Retirement and savings plans for all employees are becoming more common in the Middle East region, with close to a third of organisations in the area offering such benefits, according to new research.
Towers Watson’s End of Service Benefits in the Middle East 2012 survey showed that almost half of companies that offer a retirement or savings plan now offer the same plan to all employees.
This compared to last year when it was more common to limit eligibility, with only a third offering the same plan to all employees.
The research also showed that while retirement and saving plans are already commonly offered in the UAE, their prevalence is only now increasing in Egypt, Oman, Qatar and Bahrain.
Ahmad Waarie, managing consultant for Towers Watson Middle East, said: “In the last five years we have seen growth in supplementary plan provision in the region generally.
“In Egypt specifically our research indicates that around half of participating multinationals now have a supplementary pension plan in place.”
The Towers Watson survey also showed an increase in popularity of providing enhanced end of service benefits (ESBs) in the Middle East region.
While the number of companies offering enhanced ESBs hasn’t changed in comparison to previous years, more companies (65 percent) are now providing benefit enhancements to all employees as opposed to limiting eligibility to local nationals or top management only.
Waarie said: “Given the continuing global slowdown and the recent focus of many companies away from spending money on employee benefits, the fact that more organisations appear to provide enhanced ESBs is certainly encouraging news.
“The main reason companies offer benefits enhancements is that it is local or industry best practice but key talent retention is an important third reason. Organisations in the Middle East have come to realise that to attract and to keep the most talented employees, they have to offer more than just mandatory benefits.”

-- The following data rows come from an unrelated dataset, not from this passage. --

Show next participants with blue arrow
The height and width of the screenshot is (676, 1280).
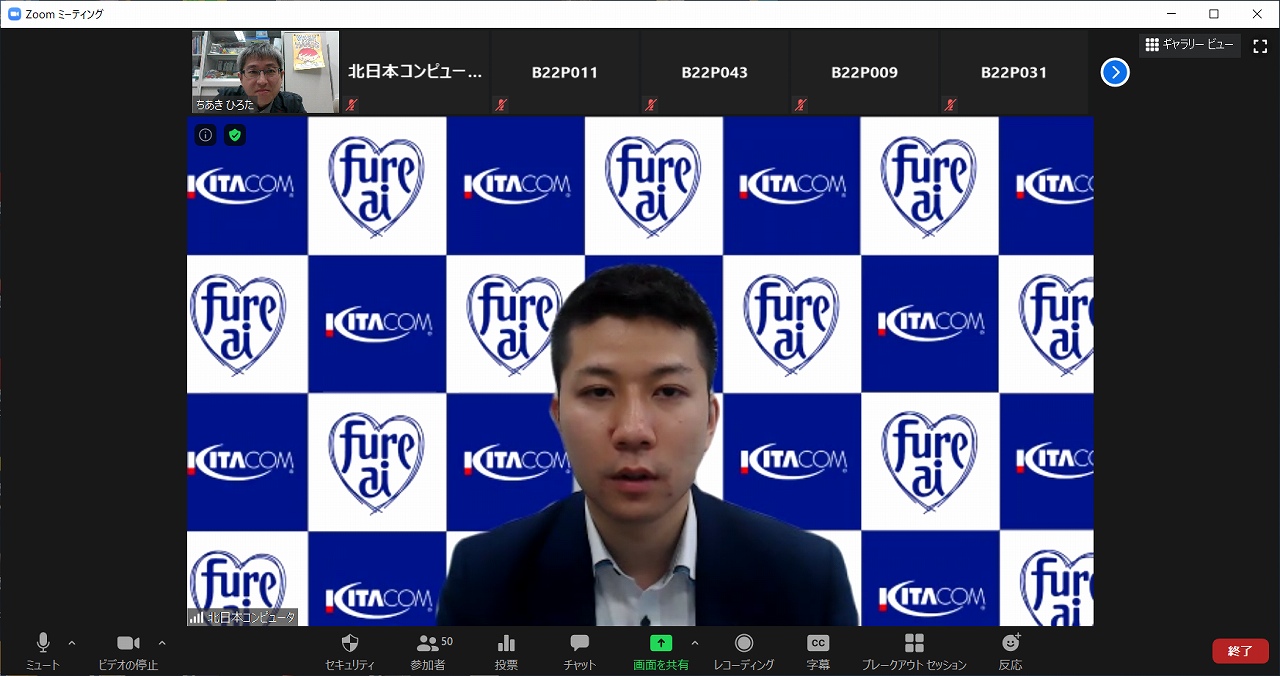click(x=1114, y=72)
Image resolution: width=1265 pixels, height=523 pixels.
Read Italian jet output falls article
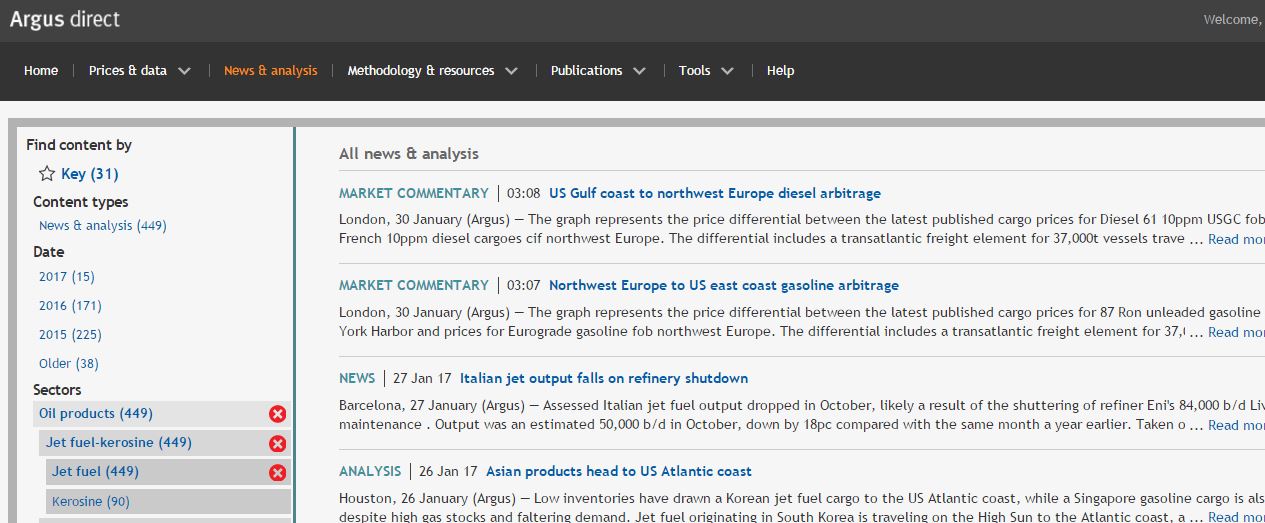pyautogui.click(x=603, y=378)
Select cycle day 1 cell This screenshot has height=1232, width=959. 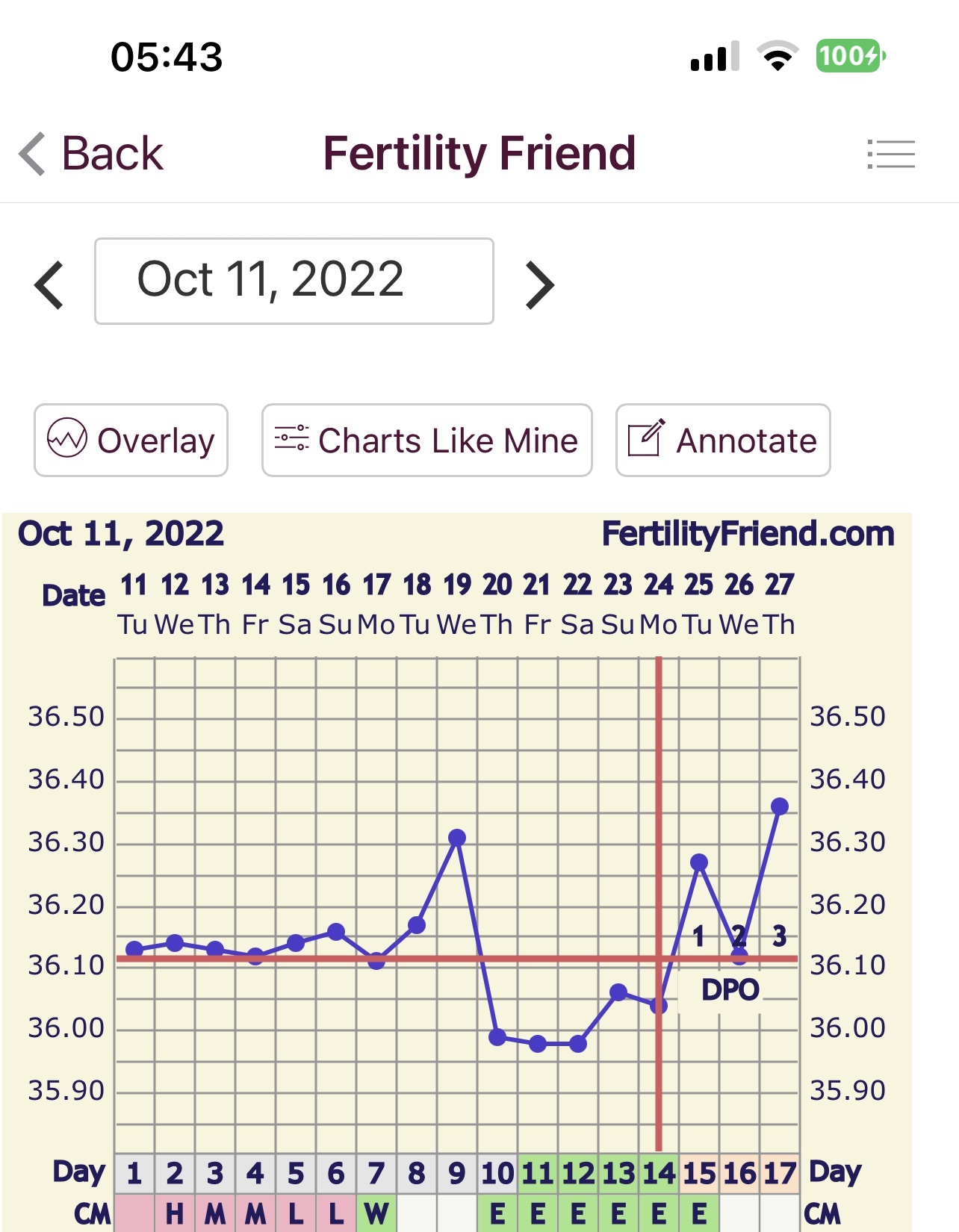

The research shows that many organisations based in the Middle East not only provide enhanced ESBs when employees retire, but the vast majority (82 percent) now provide enhanced ESBs when an employee’s contract is terminated, compared to only half last year.
In addition, over three-quarters provide enhanced ESBs if employees resign, an increase from 40 percent last year.
The research said most organisations (92 percent) now give an enhancement to mandatory benefits at retirement in comparison to around three-quarters a year ago.
Waarie said: “While most organisations continue to raise cash from the company assets, they should consider at least partly funding these benefits externally as far as possible, as this can achieve greater security for employees and potentially lower costs for employers.”